(Beginning of SUPPLIED MATERIAL)
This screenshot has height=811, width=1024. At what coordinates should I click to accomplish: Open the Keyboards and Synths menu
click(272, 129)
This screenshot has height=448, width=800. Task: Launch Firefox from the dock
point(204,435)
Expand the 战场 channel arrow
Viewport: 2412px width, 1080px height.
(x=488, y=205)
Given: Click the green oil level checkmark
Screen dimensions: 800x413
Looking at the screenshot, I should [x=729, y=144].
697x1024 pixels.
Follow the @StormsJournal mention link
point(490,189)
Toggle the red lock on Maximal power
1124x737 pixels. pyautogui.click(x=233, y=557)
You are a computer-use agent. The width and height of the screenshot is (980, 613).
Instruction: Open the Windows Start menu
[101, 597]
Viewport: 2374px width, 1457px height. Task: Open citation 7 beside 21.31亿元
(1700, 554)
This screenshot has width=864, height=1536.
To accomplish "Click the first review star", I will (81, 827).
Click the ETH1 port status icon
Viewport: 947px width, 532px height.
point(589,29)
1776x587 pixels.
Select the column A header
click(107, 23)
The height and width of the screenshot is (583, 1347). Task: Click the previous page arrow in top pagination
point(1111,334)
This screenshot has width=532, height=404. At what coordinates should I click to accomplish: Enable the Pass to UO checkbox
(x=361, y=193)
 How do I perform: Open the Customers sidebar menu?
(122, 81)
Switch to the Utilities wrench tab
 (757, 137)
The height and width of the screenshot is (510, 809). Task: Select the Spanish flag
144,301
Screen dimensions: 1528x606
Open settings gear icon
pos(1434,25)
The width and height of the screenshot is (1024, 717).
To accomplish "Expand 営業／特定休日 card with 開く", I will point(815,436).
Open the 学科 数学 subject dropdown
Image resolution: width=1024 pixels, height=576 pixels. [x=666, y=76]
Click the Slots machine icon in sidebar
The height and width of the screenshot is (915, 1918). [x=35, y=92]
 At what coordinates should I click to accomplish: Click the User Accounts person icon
(End of SUPPLIED MATERIAL)
Begin with the line above that has "Follow the @StormsJournal mention link" and continue through the line that has "This screenshot has width=864, height=1536.", setting each one down exactly. Stop there.

Follow the @StormsJournal mention link
point(490,189)
Toggle the red lock on Maximal power
1124x737 pixels. pyautogui.click(x=233, y=557)
You are a computer-use agent. The width and height of the screenshot is (980, 613).
Instruction: Open the Windows Start menu
[101, 597]
Viewport: 2374px width, 1457px height. Task: Open citation 7 beside 21.31亿元
(1700, 554)
This screenshot has width=864, height=1536.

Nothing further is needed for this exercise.